Conceptualizing Peace, Security and Development: A Critical Discourse
Abstract
This professorial inaugural lecture critically attempts to examine the concepts Peace, Security, and Development. Peace, is understood to be not only the absence of direct and physical violence, but more importantly, the absence of structural violence connoting social justice and social cohesion. On the other hand, security is not just the absence of military threats to a state's core national interests, but more significantly entails the absence of socio-economic and political threats to the interests and well-being of individuals and communities. This, therefore, introduces a related contemporary concept of human security. Development, consequently, becomes the direct by-product as well as the sum-total of our conceptualization and reconceptualization of peace and security. This lecture employs the case study of Somalia and Ethiopia in a comparative perspective to evaluate and analyze the three related concepts: Peace, Security, and Development.
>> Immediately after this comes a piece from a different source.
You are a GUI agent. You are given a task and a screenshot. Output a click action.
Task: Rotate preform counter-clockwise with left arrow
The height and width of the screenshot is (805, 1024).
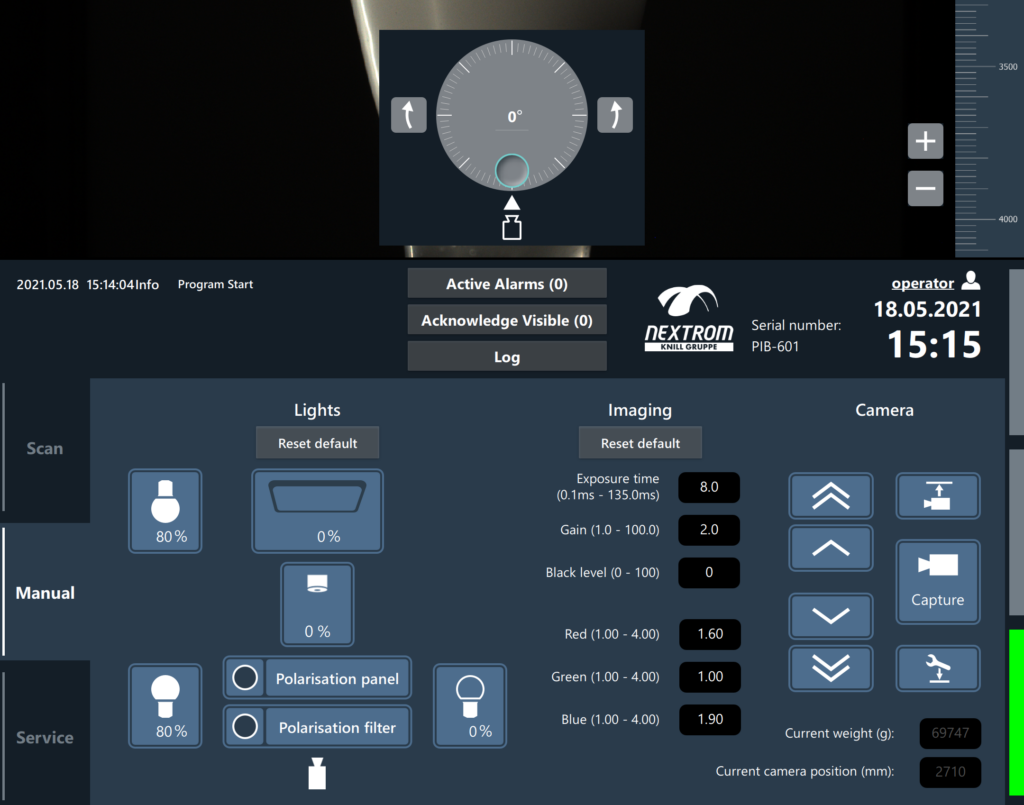(x=408, y=115)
Overall, the lecture demonstrates and justifies two concluding observations: the emerging importance of the analysis of political values and variables on/of the development process, and thus the significance of development politics as an emerging subfield of political science; and the increasing significance of the disciplines of peace and conflict studies.
The lecture recommends the establishment of relevant research institutes that can address the complex relations and interplay among the three concepts. Consequently, the formulation of Institute for Security, Environment and Development (ISED).